Mia Rees is a Cardiff councillor and a Senedd candidate for Cynon Valley.

Just over a year ago in his first Budget, Rishi Sunak announced the scrapping of the so-called tampon tax from January this year, in a victory for an over two-decade long campaign against VAT rules that once categorised tampons as “non-essential, luxury items”.

The scrapping of the tax immediately after the transition period ended was rightly held up by the Government as an early example of how our new post-Brexit freedoms could make a tangible difference to people’s lives.

As important for many as the cost reduction was the principle that periods are not a luxury – and that therefore the essential products used to manage them should not be taxed as luxury items. The Chancellor’s move to axe the tax was therefore met with near universal acclaim.

However, following this year’s Budget there have been rumblings of discontent as the zero rate of VAT introduced in January does not apply to period underwear, which was specifically excluded from the updated rate by the Finance Act of 2016. Period underwear looks very much like regular underwear, but has a special layer which works as disposable period pad does, with the added benefit of being washable and reusable.

Because it is excluded from the new zero-rate, VAT continues to be levied on period underwear at the full rate of 20 per cent – the same rate applied to luxury items. This means that conventional, disposable sanitary products made from 90 per cent plastic – which according to the Women’s Environmental Network generate 200,000 tonnes of waste per year – are VAT free. Meanwhile, an environmentally sustainable alternative is taxed at 20 per cent.

A campaign led by leading the UK period underwear brand, Modibodi, and backed by the likes of the Fawcett Society has been calling on the Chancellor to change this. Disappointingly, the Government did not take the opportunity of the Budget to remove what’s fast becoming viewed as the last remnant of the Tampon Tax.

The Government has argued that, for tax purposes, menstrual underwear is considered clothing – and so is subject to the full 20 per cent rate. I am sympathetic to the complexities of drawing the line between what is considered clothing and what is considered an essential healthcare product. However, I think the Government are missing an opportunity.

Period underwear is becoming increasingly popular in the UK, particularly amongst those seeking environmentally sustainable solutions to period management. Its high absorbency, reusability and comfort levels are particularly beneficial to those whose jobs mean they may struggle to visit the bathroom regularly, as well as those with certain disabilities and health conditions.

Research commissioned last November by Modibodi shows that searches for period underwear have grown by 46 per cent year-on-year in the UK, indicating a growing preference for this product category.

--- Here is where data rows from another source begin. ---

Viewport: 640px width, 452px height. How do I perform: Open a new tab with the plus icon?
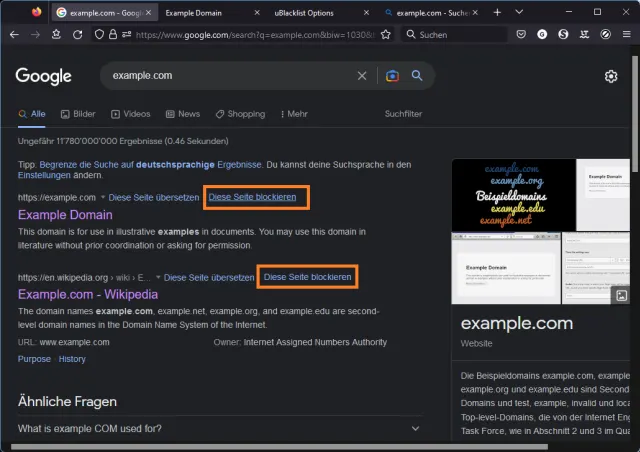point(497,12)
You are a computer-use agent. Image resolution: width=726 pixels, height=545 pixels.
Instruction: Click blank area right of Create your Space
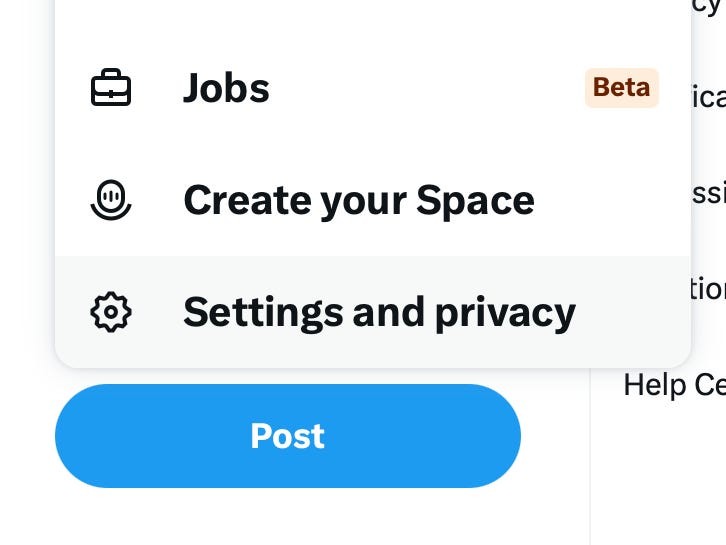610,201
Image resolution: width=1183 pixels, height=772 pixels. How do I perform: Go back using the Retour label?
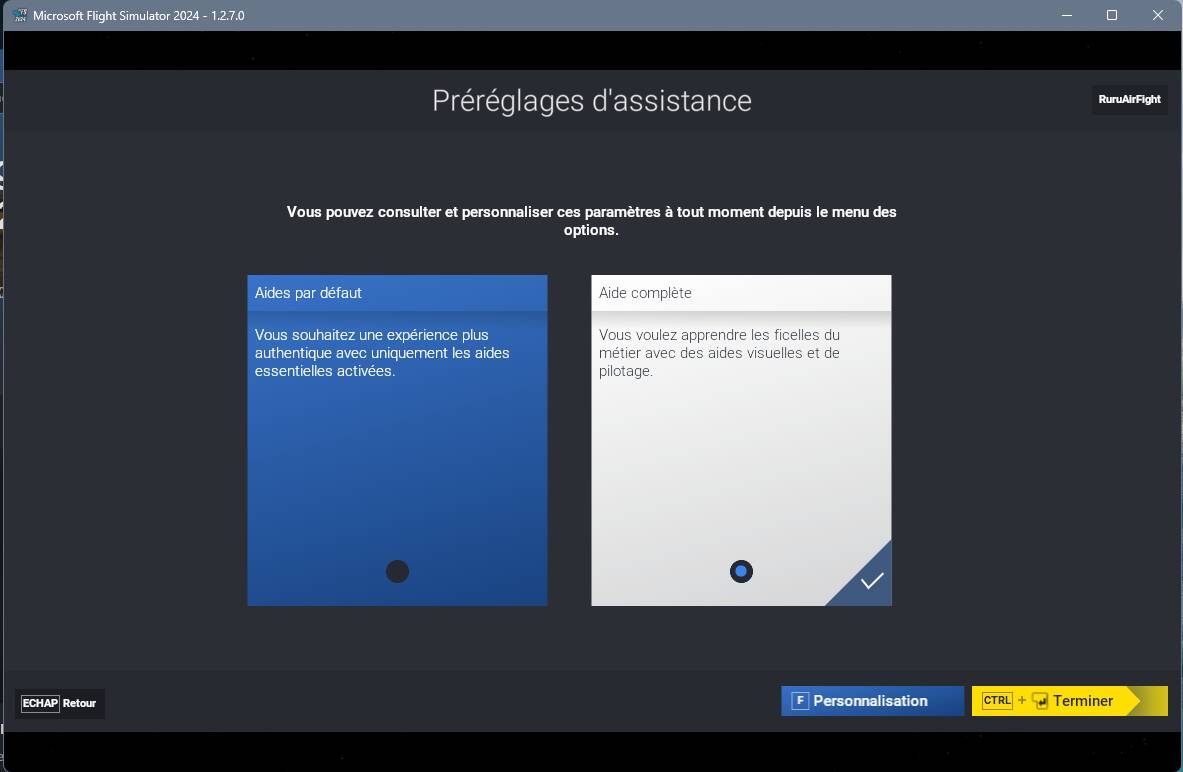(x=79, y=703)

Legislation needs to keep up with the times. Cutting the Tampon Tax on disposable pads and tampons was absolutely the right decision, but as more and more people look to reusable and sustainable alternatives, the range of which is ever-growing, it is important that this market shift is not distorted by misguided Treasury policy that reflects an outdated version of what the menstrual products market actually looks like in 2021.

While other reusable products, such as menstrual cups and reusable pads, already benefit from the VAT zero rate, these products will not be suitable for everyone – particularly those with certain disabilities, painful conditions such as endometriosis, or those whose occupation means they might struggle to make regular bathroom visits to empty a menstrual cup or change a pad.

The ever-growing range of menstrual products available is a hugely positive development – it enables more people than ever before to find the product that is right for them. No wonder a growing number are questioning the Treasury’s decision not to include all of the available options in the zero rate of tax, now they have the freedom to do so.

In doing otherwise, the Treasury risks being accused of constraining this personal choice through the tax system – and financially penalising those who want to switch to an environmentally friendly product.

It is not too late. Many within government were for years frustrated that EU rules prevented the UK from cutting the tax on menstrual products, despite the fact that this policy was popular with the British public. The Chancellor made the right call in introducing the new zero-rate as soon as the UK was freed from these restrictions. There is nothing standing in the way of the Government extending this policy to include all menstrual products.